_What this exercise asks_:
1. From the article on Palo Alto's parking permits, return the passage that begins at the words "The new program" and ends after the words "to gather feedback.".
2. For each statement below, say yes or no according to the article on Palo Alto's parking permits, and quote the words that settle it: (a) The commission's two votes were unanimous. (b) Low-wage workers would pay $233 for a permit. (c) Staff kept the section extending south to Embarcadero Road in the permit area.
3. Answer these questions using the article on Palo Alto's parking permits:
(a) How long would the first phase of the downtown program last?
(b) In the second phase, what is the maximum number of permits a resident could hold?
(c) Who is the city's parking manager?

_Source document_:
================

Responding to years of complaints about downtown's residential streets transforming into parking lots for employees, Palo Alto's planning commissioners unanimously backed a parking-permit program that they hope will ease the congestion.
In two separate unanimous votes, the Planning and Transportation Commission gave the green light to a downtown Residential Parking Permit Program (RPPP) and approved an ordinance that creates a framework for other neighborhoods who want to set up similar programs.
The downtown program is a response to a parking situation that has been getting progressively worse in recent years. Occupancy data gathered by staff showed most blocks in the Downtown North filled to capacity during business hours. A September survey of downtown by planning staff showed that much of the area was at least 86 percent occupied between noon and 2 p.m., with many blocks "exceeding their capacity for parking."
The resolution to create a downtown program was drafted after nine months of work by a specially appointed stakeholders group featuring representatives from businesses and neighborhoods. It would take effect early next year and play out in two phases, with the first phase lasting six months and focused primarily on gathering data. During the first phase, residents would be given free permits while employees would be able to buy six-month permits for $233, which is equal to the cost of buying a garage permit. Low-wage workers would be able to buy permits for $50 each.
In the second phase, residents would get one free permit and be required to pay $50 per year for additional ones, with a limit of four. Permits for businesses would be limited based on the data gathered in the first phase and parking for employees would be assigned to a specific one- or two-block area. The permit would allow cars to park all day on the streets, though there would be a two-hour restriction for cars that don't have permits.
The program is far broader than the one that the council considered and rejected two years ago, which targeted a portion of Professorville and was also put together after a stakeholder process. At the time, the council argued that the permit area is too restrictive and creating the program would merely push the problem to other downtown blocks.
The new program encompasses a huge swath of downtown, from Palo Alto in the north to Lincoln Avenue in the south and from Alma Street in the west to Guinda Street to the east. Staff had originally intended to extend the border further south, to Embarcadero Road, but agreed to omit that section after results from a survey showed only 65 residents saying they would support a parking-permit program and 138 (68 percent) saying they would oppose it. That section is furthest away from the commercial core and, as the city's parking-occupancy data shows, has far more free parking spots.
In the rest of the permit area, the split in the informal survey was 643 in favor of the program (53 percent) and 47 percent (against). The survey did not, however, include many of the details that were later added to the program and was intended largely to gather feedback.
The permit program is a major component in Palo Alto's multi-pronged approach to bringing downtown some parking relief. The strategy also includes building a new garage, expanding the shuttle program, and launching a host of transportation-demand-management initiatives aimed at getting drivers to shift from cars to other modes of transportation.
"Non-residential vehicle parking disrupts neighborhood quality of life," Jessica Sullivan, the city's parking manager, said in describing the need for the ordinance. "Which is another way of saying that shortage of parking spaces can result in noise, traffic and those types of things."
Dozens of residents attended the meeting to support this assertion, though only three remained in the audience by the time the planning commission adopted the downtown program at about 11:30 p.m. All speakers at the meeting advocated in favor of the program, though some suggested modifications.

================

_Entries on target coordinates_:

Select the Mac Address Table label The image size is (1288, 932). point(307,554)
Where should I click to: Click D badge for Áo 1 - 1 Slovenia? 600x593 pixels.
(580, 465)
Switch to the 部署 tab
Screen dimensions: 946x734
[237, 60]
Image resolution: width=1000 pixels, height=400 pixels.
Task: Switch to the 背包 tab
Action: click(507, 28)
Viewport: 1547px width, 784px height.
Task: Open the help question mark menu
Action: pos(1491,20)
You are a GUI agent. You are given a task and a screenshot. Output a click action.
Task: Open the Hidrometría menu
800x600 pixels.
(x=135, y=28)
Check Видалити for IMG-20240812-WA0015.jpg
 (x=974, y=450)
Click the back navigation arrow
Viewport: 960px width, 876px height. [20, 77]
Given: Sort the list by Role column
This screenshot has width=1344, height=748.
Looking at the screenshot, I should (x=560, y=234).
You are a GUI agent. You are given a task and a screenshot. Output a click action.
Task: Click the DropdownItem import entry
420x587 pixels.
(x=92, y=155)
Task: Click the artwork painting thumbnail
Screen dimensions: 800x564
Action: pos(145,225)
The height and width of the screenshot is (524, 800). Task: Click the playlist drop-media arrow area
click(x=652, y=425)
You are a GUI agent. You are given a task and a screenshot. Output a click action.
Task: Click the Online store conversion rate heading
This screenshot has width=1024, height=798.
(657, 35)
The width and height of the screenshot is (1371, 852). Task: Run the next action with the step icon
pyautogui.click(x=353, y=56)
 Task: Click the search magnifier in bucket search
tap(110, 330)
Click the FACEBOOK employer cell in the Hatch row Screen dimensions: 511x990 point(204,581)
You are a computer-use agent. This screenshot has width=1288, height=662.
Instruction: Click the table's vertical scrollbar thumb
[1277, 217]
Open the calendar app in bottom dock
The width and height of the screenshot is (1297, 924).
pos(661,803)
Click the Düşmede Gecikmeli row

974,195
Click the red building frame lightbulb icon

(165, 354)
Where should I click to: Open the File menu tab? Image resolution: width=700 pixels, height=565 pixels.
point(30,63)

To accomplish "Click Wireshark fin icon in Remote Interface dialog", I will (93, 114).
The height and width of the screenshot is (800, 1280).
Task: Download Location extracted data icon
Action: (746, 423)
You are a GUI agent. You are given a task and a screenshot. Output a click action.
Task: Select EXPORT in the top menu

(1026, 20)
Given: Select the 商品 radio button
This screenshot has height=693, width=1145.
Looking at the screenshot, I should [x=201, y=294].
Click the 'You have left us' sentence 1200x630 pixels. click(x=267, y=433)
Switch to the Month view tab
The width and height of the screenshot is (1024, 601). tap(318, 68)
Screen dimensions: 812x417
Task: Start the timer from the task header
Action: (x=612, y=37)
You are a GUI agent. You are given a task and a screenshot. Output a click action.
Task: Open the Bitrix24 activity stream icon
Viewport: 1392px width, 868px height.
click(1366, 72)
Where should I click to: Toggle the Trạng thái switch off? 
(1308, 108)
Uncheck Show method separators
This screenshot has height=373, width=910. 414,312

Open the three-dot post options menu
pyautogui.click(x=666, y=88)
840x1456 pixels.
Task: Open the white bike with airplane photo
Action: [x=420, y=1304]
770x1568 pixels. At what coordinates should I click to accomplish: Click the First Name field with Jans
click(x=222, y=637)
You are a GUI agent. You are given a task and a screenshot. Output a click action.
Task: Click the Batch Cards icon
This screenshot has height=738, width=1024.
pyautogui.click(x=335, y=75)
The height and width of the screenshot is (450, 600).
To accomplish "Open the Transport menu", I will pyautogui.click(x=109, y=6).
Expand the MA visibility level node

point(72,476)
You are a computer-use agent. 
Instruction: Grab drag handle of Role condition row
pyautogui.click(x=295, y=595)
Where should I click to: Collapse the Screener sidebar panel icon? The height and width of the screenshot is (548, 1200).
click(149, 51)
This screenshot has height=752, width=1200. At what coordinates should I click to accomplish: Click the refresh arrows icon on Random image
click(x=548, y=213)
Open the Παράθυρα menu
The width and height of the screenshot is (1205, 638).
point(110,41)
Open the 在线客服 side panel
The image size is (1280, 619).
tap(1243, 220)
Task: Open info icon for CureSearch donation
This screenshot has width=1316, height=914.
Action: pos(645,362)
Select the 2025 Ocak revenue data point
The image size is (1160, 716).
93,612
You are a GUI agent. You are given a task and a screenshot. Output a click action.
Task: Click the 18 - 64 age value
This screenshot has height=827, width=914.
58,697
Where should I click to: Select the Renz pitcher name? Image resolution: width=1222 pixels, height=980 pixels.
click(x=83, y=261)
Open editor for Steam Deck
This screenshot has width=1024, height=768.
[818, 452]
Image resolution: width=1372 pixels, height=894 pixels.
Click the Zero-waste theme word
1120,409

================

_List of solutions_:
1.
The new program encompasses a huge swath of downtown, from Palo Alto in the north to Lincoln Avenue in the south and from Alma Street in the west to Guinda Street to the east. Staff had originally intended to extend the border further south, to Embarcadero Road, but agreed to omit that section after results from a survey showed only 65 residents saying they would support a parking-permit program and 138 (68 percent) saying they would oppose it. That section is furthest away from the commercial core and, as the city's parking-occupancy data shows, has far more free parking spots.
In the rest of the permit area, the split in the informal survey was 643 in favor of the program (53 percent) and 47 percent (against). The survey did not, however, include many of the details that were later added to the program and was intended largely to gather feedback.

2.
(a) Yes: "In two separate unanimous votes, the Planning and Transportation Commission gave the green light to a downtown Residential Parking Permit Program (RPPP)"
(b) No: "Low-wage workers would be able to buy permits for $50 each."
(c) No: "Staff had originally intended to extend the border further south, to Embarcadero Road, but agreed to omit that section"

3.
(a) Six months.
(b) Four.
(c) Jessica Sullivan.